Ulrik Schroeder [http://www.informatik.th-darmstadt.de/~uli/]
University of Darmstadt
Ulrik Schroeder has worked as assistant professor for software engineering at the University of Darmstadt since 1995. He received his diploma in computer science in 1986 and a PhD degree in 1994, both at the University of Darmstadt, Germany . His major work areas and research interests include software engineering, object-oriented design methods, consistency control, and computer-based training and education.

Bernhard Tritsch [http://www.igd.fhg.de/~tritsch/]

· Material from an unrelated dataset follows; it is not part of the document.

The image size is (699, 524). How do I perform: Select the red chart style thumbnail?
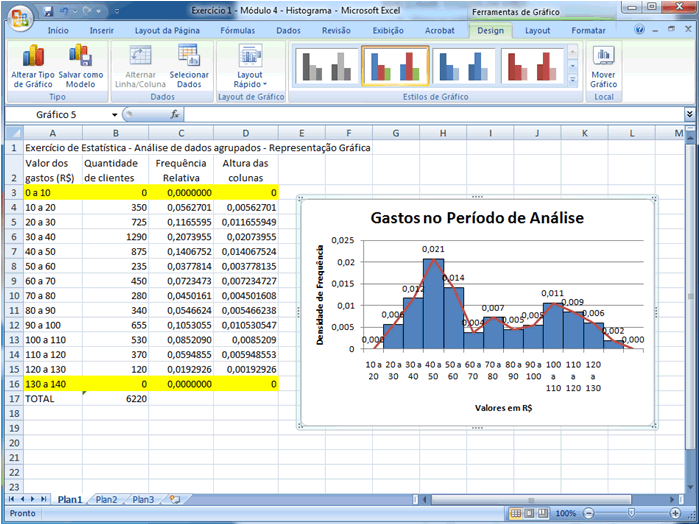pyautogui.click(x=528, y=67)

Fraunhofer Institute for Computer Graphics
Bernhard Tritsch received his diploma in physics at the University of Freiburg, Germany. Before joining the Fraunhofer Institute for Computer Graphics in Darmstadt in 1991, he worked at the Royal Nepal Academy for Science and Technology (RONAST) in Kathmandu, Nepal, the European Research Center for High-Energy Physics (CERN) in Geneva, Switzerland, and the Fraunhofer Institute for Solar Energy Systems in Freiburg, Germany. His major work areas and research interests include multimedia systems, cross-platform multimedia applications and computer-supported communication.

Anette Knierriem-Jasnoch [http://www.igd.fhg.de/~anette/]
Fraunhofer Institute for Computer Graphics
Anette Knierriem-Jasnoch received her Diploma in mathematics at the University of Darmstadt, Germany in 1989. Before joining the Fraunhofer Institute for Computer Graphics in Darmstadt in 1994, she worked at the Interactive Graphics Systems Group in Darmstadt, Germany. Her major work areas and research interests include computer-based training and education, and open and distributed learning environments.